So, the question above: Do you REALLY need a car in Boston? My partner and I have had one car between us for about five years. It's a 2007 Nissan Versa hatchback, owned and insured by me. We're pretty sure we'll be living in an apartment complex right next to the Fenway stop on the green T line. Parking for the building is (get this) $400 a MONTH! I love my little car but the Kelly Blue Book puts its worth at about $6800 to $7600 right now, which is worth about 19 months of parking. So, we're trying to decide whether or not to bring the car or sell it here in KY before coming to Boston in October.

So, what do you locals think? Do I need a car in Boston??

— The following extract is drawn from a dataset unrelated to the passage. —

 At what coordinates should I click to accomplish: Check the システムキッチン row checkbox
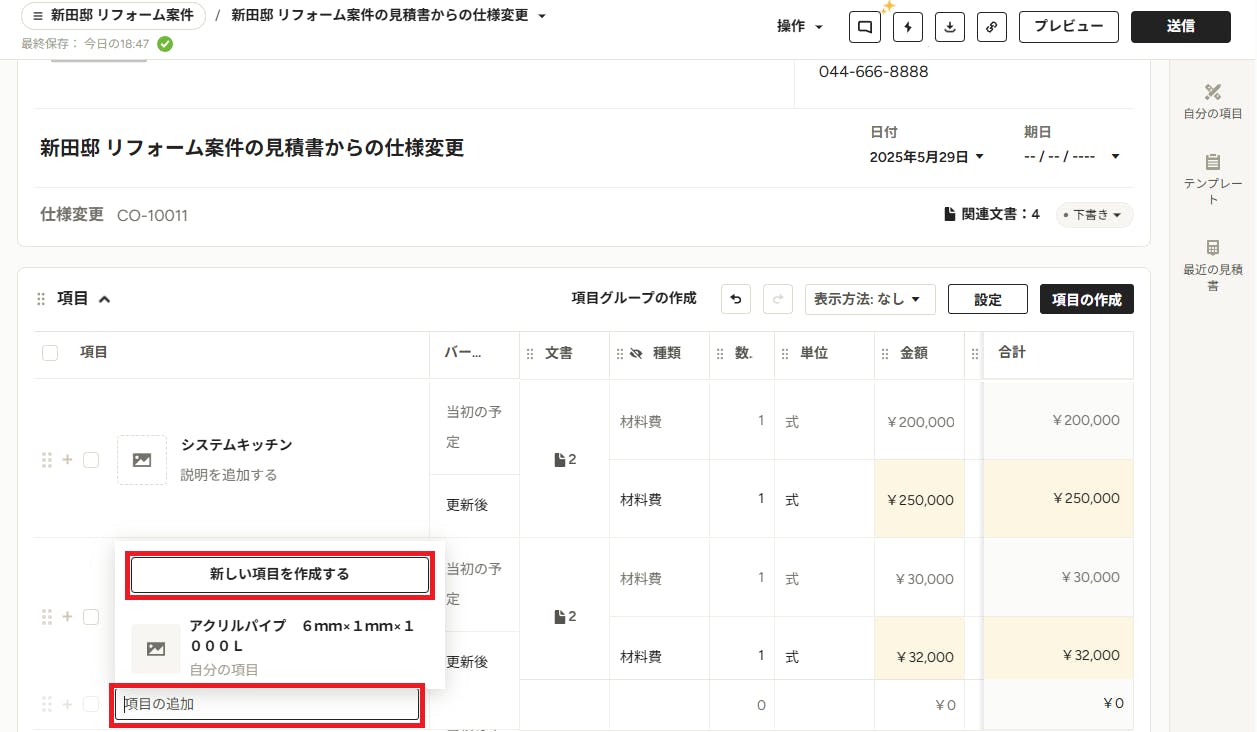point(91,460)
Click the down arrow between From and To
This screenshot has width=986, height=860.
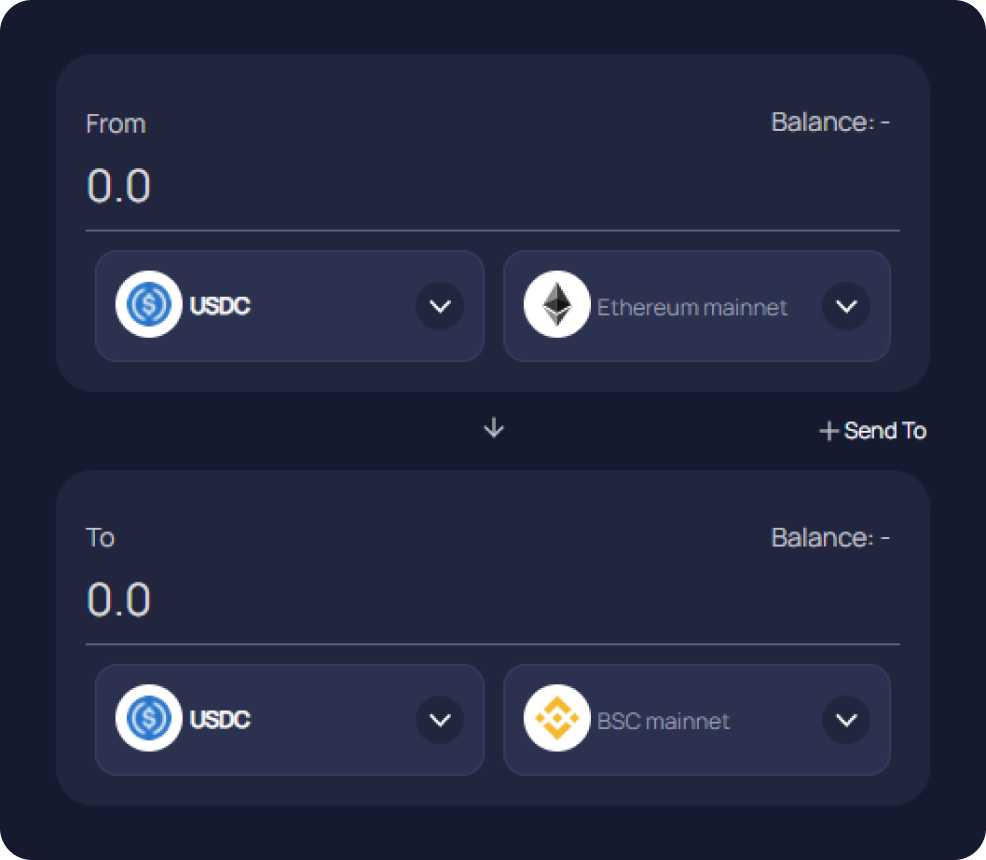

Thanks so much! Your advice is VERY VERY appreciated!!!
Unfortunately $400 in that area isn't as outrageous as it sounds. I mean, it's crazy but it's not the worst I've heard by far.
If you live in Fenway and work near the city then no, you don't need your car by any means. If you spend most of your time in and around the city, you'll probably use the T more anyway since it's more hassle to bring the car out into the city.

If you go out of town a lot of are used to the convenience of just getting in your car and going then of course it's an adjustment but to be honest, a large amount of the people living near any of the major T or transport routes don't drive.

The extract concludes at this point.